We propose a new verification method for software intended to be flown on unmanned aircraft systems that is both automatic and inexpensive. In Phase 1 we will focus on a class of errors in C programs called “undefined behavior” (UB) because this makes the method both easy to use and easy to compare with existing static analysis tools. But in subsequent phases we plan to extend it to arbitrary program specifications, including those using temporal logic. This verification method has been used for non-real-time software, we will extend it to real-time embedded systems. We propose (1) to extend RV-Match, our semantics-based C dynamic analysis tool, to target one of the real-time operating systems that NASA uses for running UAS embedded software; (2) to produce a symbolic bounded model checker for C based on the most complete operational semantics of the language (exactly the same semantics as used by our dynamic analysis tool); and (3) to evaluate our dynamic analysis tool and model checker by using them to analyze real NASA flight software, such as the NASA core Flight System (cFS).

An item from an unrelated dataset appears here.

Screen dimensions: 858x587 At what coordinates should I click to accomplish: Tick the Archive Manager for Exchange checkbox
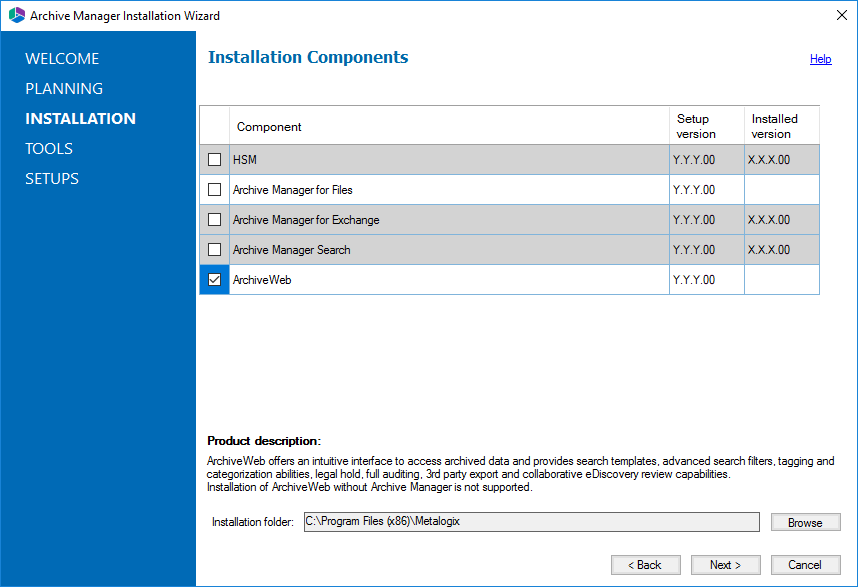pyautogui.click(x=214, y=220)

The analysis of NASA flight software produced as a result of this project should be directly useful to developers of that software. The analysis tools produced should be useful for verifying and debugging any NASA software developed in C.
Boeing, which develops a lot of embedded systems software, has demonstrated interest in our technology. Embedded systems in the automotive industry are another likely application for our tools. More generally, the verification of debugging of any safety- or mission-critical software in C would benefit from development of the technology in our proposal.